Sequence specificity for DNA binding by Escherichia coli SoxS and Rob proteins

SoxS is a transcriptional activator of oxidative stress genes in Escherichia coli. SoxS in vitro binds the promoters of soxRS-regulated genes such as micF, zwf, nfo and sodA, forms multiple protein-DNA complexes, and recruits RNA polymerase to the promoters. E. coli Rob protein, with an N-terminus 55% identical to SoxS, was initially identified by its binding to the oriC replication origin, but Rob in vitro binds some of the same promoters as SoxS and in vivo activates some SoxS-regulated genes. In this work we show that the multiple complexes with SoxS arise from the presence at least two independent binding sites in each of the micF and zwf promoters. SoxS and Rob each form only a single complex with a 20 bp DNA oligonucleotide corresponding to the region immediately upstream of the -35 element of the micF promoter. Methylation interference identified several conserved purine residues required for binding to micF and five other SoxS-binding sites.
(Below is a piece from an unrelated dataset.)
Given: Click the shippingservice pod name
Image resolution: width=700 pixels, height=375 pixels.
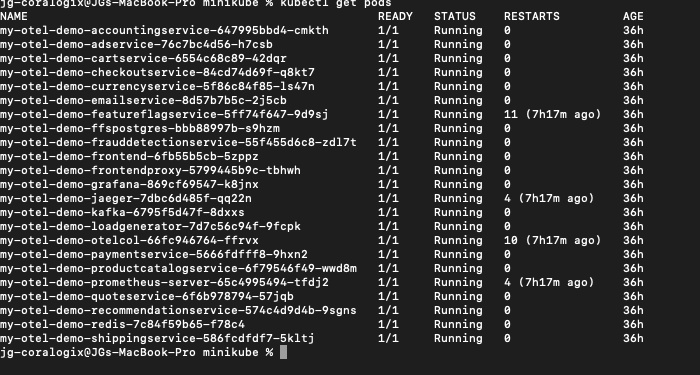Looking at the screenshot, I should pyautogui.click(x=157, y=338).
Together with binding studies using mutated oligonucleotides and published DNase footprinting data, this information was used to form a consensus for SoxS sequence specificity: AN(2)GCAYN(7)CWA (where N is any base, Y is a pyrimidine, and W is A or T). The sequence requirements for Rob binding differed somewhat from those of SoxS. Using the SoxS-binding consensus, several genes potentially regulated by soxRS were identified in an E. coli genomic database; some of these genes have functions that might contribute to cellular resistance to oxidative stress.